WILL THE NEW SEC FIND ITS WAY BACK TO S7-13-20?

For many years, small business owners and entrepreneurs have struggled with arranging and procuring capital for their small business. In spite of being the largest driver of the U.S. economy, small business has been left out in the cold these past 30 years and banks and conventional lenders make it more difficult every year to borrow money to build or grow a business.

Most small businesses cannot qualify for a conventional bank loan, are too small for venture capital or private equity capital sponsors and oftentimes have nowhere to turn for critical business capital.

In recent years, there have been several attempts by Congress and the SEC to facilitate the capital formation needs of small business owners. First, Congress enacted the JOBS Act in 2012, which spawned the crowdfunding industry as well as capital friendly regulations around that act, such as Regulation A+ (see our series on Reg A+). Some of these changes have really helped small business raise needed capital, but these regulatory efforts fell short in providing small business owners a method to use them successfully. The JOB Act gave business owners a framework for raising capital, but did not provide a meaningful sales process to actually go out and procure potential investors.

Then, along can File no.

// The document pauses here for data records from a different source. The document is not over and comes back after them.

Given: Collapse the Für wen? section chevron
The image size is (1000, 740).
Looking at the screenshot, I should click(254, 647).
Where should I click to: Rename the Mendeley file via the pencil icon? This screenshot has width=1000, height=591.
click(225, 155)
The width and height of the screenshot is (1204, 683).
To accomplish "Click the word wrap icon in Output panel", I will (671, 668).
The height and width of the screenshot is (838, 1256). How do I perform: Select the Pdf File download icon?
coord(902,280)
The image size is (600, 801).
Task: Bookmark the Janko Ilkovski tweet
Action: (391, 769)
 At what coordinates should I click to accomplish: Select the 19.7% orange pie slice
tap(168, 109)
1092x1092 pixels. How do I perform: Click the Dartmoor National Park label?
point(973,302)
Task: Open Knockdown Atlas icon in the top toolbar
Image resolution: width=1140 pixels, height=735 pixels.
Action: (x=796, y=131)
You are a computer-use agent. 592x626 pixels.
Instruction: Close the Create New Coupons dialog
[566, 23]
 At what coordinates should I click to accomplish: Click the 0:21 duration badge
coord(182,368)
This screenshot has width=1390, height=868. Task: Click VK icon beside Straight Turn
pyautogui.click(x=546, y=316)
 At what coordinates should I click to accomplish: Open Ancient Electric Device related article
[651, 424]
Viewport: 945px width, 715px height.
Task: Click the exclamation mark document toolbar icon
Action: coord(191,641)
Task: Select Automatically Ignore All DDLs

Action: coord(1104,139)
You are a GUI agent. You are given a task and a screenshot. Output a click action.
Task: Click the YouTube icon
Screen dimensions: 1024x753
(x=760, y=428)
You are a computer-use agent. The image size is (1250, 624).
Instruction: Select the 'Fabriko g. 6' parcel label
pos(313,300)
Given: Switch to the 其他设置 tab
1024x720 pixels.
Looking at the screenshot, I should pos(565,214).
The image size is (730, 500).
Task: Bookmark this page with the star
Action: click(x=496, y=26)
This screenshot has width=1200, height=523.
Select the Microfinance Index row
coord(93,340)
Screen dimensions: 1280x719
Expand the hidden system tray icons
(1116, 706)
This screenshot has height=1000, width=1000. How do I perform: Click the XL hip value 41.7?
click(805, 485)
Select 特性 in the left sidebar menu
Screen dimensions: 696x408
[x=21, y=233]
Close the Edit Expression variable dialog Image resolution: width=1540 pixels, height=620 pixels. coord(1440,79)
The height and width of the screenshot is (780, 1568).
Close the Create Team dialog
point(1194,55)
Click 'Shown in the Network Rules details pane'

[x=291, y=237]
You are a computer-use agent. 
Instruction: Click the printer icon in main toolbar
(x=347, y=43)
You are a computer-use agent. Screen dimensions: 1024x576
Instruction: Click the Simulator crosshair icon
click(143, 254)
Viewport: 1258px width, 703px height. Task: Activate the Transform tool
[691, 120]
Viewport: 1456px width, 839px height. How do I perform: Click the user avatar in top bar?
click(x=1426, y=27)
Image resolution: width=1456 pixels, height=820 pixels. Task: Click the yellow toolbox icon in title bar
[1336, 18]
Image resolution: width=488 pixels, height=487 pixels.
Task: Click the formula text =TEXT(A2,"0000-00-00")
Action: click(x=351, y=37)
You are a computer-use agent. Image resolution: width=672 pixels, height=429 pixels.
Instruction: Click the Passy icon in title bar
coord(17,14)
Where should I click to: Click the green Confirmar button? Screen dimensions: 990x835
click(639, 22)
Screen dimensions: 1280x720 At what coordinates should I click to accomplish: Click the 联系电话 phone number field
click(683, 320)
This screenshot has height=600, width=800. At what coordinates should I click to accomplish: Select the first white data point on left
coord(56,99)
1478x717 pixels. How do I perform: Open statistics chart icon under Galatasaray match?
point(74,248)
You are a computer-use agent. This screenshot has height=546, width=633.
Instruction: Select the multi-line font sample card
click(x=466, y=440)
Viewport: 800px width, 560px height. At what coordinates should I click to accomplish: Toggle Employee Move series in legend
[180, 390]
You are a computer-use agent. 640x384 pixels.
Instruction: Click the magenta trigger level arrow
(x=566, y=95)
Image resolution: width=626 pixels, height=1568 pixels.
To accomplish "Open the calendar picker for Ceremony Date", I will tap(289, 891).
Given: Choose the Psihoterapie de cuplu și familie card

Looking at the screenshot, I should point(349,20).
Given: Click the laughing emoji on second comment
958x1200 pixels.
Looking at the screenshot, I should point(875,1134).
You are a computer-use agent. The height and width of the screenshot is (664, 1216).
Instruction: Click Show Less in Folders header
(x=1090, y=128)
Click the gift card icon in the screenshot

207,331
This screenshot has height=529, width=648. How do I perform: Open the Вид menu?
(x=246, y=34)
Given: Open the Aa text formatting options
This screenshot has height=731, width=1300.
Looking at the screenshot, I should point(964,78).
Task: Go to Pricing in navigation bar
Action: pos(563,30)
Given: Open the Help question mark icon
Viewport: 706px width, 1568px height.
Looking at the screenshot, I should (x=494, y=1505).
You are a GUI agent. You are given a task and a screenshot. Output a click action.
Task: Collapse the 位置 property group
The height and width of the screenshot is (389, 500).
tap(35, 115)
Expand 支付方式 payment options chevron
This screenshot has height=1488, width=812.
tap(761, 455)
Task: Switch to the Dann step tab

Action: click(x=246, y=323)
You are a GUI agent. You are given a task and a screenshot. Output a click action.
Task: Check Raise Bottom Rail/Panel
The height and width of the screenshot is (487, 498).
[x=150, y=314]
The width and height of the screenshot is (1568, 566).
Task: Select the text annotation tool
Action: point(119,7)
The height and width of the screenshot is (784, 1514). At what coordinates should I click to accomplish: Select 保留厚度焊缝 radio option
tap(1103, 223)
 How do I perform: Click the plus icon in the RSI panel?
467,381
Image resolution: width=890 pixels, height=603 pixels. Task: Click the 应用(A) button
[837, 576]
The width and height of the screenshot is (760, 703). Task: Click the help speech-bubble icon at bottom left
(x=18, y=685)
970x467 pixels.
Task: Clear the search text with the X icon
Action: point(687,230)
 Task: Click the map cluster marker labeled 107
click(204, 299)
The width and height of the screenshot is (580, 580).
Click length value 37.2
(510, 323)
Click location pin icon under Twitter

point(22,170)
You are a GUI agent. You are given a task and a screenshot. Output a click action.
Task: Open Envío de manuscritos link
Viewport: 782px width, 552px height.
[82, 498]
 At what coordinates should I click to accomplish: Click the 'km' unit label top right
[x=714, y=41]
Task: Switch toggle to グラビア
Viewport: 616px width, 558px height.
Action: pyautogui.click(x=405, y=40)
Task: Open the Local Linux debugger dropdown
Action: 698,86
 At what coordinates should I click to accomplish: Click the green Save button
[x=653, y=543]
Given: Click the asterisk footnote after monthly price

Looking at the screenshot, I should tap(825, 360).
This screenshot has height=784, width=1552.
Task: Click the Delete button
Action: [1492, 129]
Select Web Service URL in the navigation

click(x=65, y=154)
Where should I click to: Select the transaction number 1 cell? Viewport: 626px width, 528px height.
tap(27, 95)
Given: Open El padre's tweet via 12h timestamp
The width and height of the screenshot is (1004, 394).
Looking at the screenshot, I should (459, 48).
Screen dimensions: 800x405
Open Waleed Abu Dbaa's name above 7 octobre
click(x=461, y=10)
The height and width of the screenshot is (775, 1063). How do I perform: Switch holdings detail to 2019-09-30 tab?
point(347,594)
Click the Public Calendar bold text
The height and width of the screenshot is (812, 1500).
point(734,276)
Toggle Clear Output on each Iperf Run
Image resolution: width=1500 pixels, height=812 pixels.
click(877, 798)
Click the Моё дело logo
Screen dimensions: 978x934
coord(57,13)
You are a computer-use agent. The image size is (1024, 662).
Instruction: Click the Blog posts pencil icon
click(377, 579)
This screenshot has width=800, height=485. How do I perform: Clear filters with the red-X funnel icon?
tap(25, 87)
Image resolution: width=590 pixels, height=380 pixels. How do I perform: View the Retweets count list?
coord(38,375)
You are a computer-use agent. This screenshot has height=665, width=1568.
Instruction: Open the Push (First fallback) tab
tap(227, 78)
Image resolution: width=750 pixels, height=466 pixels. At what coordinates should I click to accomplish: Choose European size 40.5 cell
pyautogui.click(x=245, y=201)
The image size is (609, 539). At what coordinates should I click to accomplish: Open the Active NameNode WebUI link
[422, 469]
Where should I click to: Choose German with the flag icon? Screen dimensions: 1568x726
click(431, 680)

S7-13-20 from the Securities and Exchange Commission. A new rule, that had the potential to finally open the doors to capital, with a meaningful way of actually raising it, was in the works. Help was on the way.

For years, it was illegal for a company to pay a “finder’s fee” to third parties to help the company raise capital. Unless the finder was a licensed securities broker, other with certain limited exceptions, this was a forbidden practice and could subject both the company and the “finder” to serious, potentially criminal consequences.

Rule S7-13-20 created the first ever “Exemption” for a business owner to pay a fee or “commission” to non-licensed third parties for assistance with raising capital. This promised to be a game changer, allowing small business owners to utilize its network of friends and business associates to assist with capital raise and to actually pay those persons for their efforts based on a percentage of money raised. Finally, it looked like small business owners would have not only the tools, but the process to acquire critical business capital.

Then politics happened. In 2020, the country elected a new President and that led to a new SEC Chairman, a chairman who did not share the views of his predecessor. Rule S7-13-20 slid quietly into the dust bin of unconsummated government action, never to be heard from again.

But now…. will the new SEC Chairman, appointed by the new “former” President, reactive this rule? Will small business finally get the help it needs in terms of capital formation. The current administration, if it wishes to reignite the American small business engine, needs to adopt rules to allow those businesses to raise growth capital.

Well… it is sitting right there in one of those bottom drawers Mr. Chairman. Let’s hope you can “find” it.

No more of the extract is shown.